• [TEXT BLOCK]:
About your giantess tendencies… there was a street in El Paso on which I was, for a brief moment, the tallest person present.
It’s a strange feeling, isn’t it?
Strange? More the norm now…
But are you _really_ jolly?
Don’t you need a forty-inch waistline to be jolly?
jaaajaja did i tell you already that you really make me laugh?
By the way, some friends went to colombia and they told me that cocaine was everywhere! I guess the conclusion you take depends on which places you go or which people you talk to, and only that (at least if you stay for little time)
About young hookers mmm, i have nothing to say’bout that, it’s a third country problem, you can see that in Argentina also (not everywhere, but there is some of that somewhere i guess)
Loved the “keep it real even when it goes wrong” video jaja, i sharted my pants! (If you wonder, it was more shit than fart)
Your use of the word shart made me laugh. Seriously, where did you learn English? I need to learn the word for shart in Spanish, stat.
emmm unofficially it would be something like “pedocaca” (that’s how me and my friends say it) but the technical word here in Argentina is “palometa” (’cause you pants look as if a pidgeon [paloma] shitted them)
Hope you find the information provided useful! 😛
Oh, and I learnd english from wolves…i was raised by wolves with an english accent
Merry Christmas!

• [SOURCE MATERIAL]:
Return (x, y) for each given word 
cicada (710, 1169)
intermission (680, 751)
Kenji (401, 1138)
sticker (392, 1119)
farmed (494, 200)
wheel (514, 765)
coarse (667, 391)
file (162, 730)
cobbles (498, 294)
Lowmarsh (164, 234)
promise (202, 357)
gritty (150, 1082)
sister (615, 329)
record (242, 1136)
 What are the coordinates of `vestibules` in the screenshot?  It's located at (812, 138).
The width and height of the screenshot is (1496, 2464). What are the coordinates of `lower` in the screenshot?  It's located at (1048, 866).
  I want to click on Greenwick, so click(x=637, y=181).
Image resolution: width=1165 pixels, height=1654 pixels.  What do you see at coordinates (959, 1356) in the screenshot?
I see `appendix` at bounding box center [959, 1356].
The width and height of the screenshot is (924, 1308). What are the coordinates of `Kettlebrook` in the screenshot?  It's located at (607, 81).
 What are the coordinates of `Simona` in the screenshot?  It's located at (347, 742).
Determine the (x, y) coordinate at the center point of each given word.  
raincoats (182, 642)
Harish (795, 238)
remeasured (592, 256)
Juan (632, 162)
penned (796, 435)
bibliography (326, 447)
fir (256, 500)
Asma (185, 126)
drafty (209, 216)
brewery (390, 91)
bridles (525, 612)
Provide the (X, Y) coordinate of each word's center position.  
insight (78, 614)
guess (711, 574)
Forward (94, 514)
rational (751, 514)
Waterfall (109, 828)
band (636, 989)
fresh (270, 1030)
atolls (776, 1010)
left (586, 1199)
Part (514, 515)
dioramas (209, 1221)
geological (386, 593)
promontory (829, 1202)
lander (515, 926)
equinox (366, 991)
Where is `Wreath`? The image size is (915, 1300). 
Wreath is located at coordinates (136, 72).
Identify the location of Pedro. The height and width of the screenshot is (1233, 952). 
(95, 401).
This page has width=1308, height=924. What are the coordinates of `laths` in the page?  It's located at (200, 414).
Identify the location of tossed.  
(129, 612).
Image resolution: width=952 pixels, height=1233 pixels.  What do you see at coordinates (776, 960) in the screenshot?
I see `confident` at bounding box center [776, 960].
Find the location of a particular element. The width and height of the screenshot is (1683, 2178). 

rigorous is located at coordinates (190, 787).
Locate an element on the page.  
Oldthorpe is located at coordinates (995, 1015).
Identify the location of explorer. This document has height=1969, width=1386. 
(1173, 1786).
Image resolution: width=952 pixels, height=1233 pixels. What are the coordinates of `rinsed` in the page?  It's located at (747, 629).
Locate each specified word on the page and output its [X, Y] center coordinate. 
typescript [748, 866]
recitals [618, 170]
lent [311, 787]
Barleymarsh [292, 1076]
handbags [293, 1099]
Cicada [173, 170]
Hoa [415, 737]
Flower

• [YOUR TASKS]:
a – According to the comment thread, what is the technical word in Argentina for a shart?
b – Quote the comment thread word for word from "Don’t you need" up to and including "for little time)".
The material has no role here.

• [TASK-BY-TASK ANSWERS]:
a – Palometa.

b –
Don’t you need a forty-inch waistline to be jolly?
jaaajaja did i tell you already that you really make me laugh?
By the way, some friends went to colombia and they told me that cocaine was everywhere! I guess the conclusion you take depends on which places you go or which people you talk to, and only that (at least if you stay for little time)